Here's to a a Healthier and ever more Vibrant BATTLETECH Community. : )
 
Hello dear developers! Thank you for your detailed answer, we have been waiting for specific actions in this topic for a long time and at least now we know what the problem was and we have the release date of beta localization. I have questions about this.
1. When the beta version of localization comes out, do we have to manually download it as beta patches?

2. Error correction will be carried out by yourself or we in this thread can write wishes?

3. Names battlemechs and weapons will be in the original language, that is, in English or also translated?

4. How long will it take to finalize the beta version of localization? By December time? Thanks in advance!
 
As translator for another kickstarter game, I deeply feel HBS, PDX and translators' pain.

Localization is one of those things that:

1) must be considered when you create the first source file and implemented perfectly from the very start,
2) cannot be done well the first time, so no matter how much effort you put in 1), you'll hit the dreaded "refactor most strings" sooner rather than later.

Sort of catch-22.

Thanks for the update, keep your discipline high (having devs conform to a string style guide is akin to herding cats - been there, done that), and learn from your experience.

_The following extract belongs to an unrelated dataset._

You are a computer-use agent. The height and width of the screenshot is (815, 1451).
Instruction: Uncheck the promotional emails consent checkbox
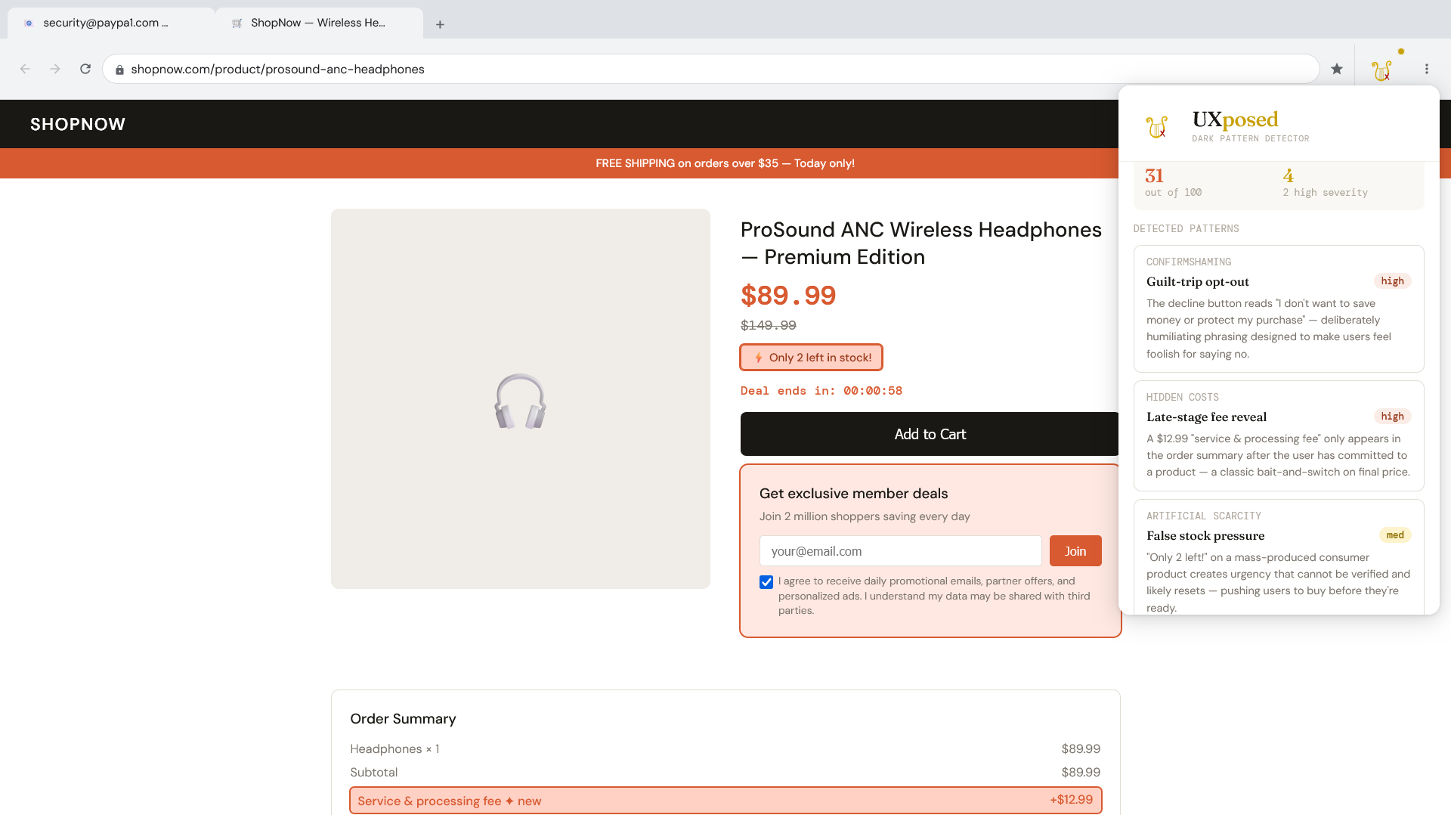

Good things come to those who wait.
 
As a professional programmer, there's only one thing I dread more than localisation, and that is the absolute horror that is properly programming for time zones.


 
1. When the beta version of localization comes out, do we have to manually download it as beta patches?
Yes, we will give download and beta branch location instructions as we have for every beta update so far. Exactly the same process.

2. Error correction will be carried out by yourself or we in this thread can write wishes?
Both - we will continue to bug fix, error correct, and update as appropriate. In the beta update thread, you are welcome to submit requests for changes or error corrections that you see.

3. Names battlemechs and weapons will be in the original language, that is, in English or also translated?
We will follow what we have seen as the historical usage trend in other BT games and books that have been translated, which is that proper names in the universe remain in English.

4. How long will it take to finalize the beta version of localization? By December time? Thanks in advance!
Very difficult to say right now, including taking into account that it's possible all languages may not go to beta or "finalize" at the same time. I put finalize in quotes because there will be ongoing translation work. When we release core game translations in relation to Flashpoint translation, for example, is still under discussion.
 
We will follow what we have seen as the historical usage trend in other BT games and books that have been translated, which is that proper names in the universe remain in English.

There were german names for some 'Mechs (and other vehicles) in the localized books. The oldschool 50+ yo members of my MWO unit still call 'Mechs with the german name (which can be confusing at times but is also kinda cool). Many germans that read "Endscheidung am Thunder Rift" probably remember the "Dunkelfalke" (Shadow Hawk) and the "Marodeur" (Marauder).

That said, I think games like MW4 had english names and they should be more familiar for younger players so that's ok too. Also some translations are quite janky. Like the Axman - the signature 'Mech of the upcoming Flashpoint expansion - which is called "Kriegsbeil" (lit. Waraxe) which sounds wrong for a giant robot - even for germans ^^.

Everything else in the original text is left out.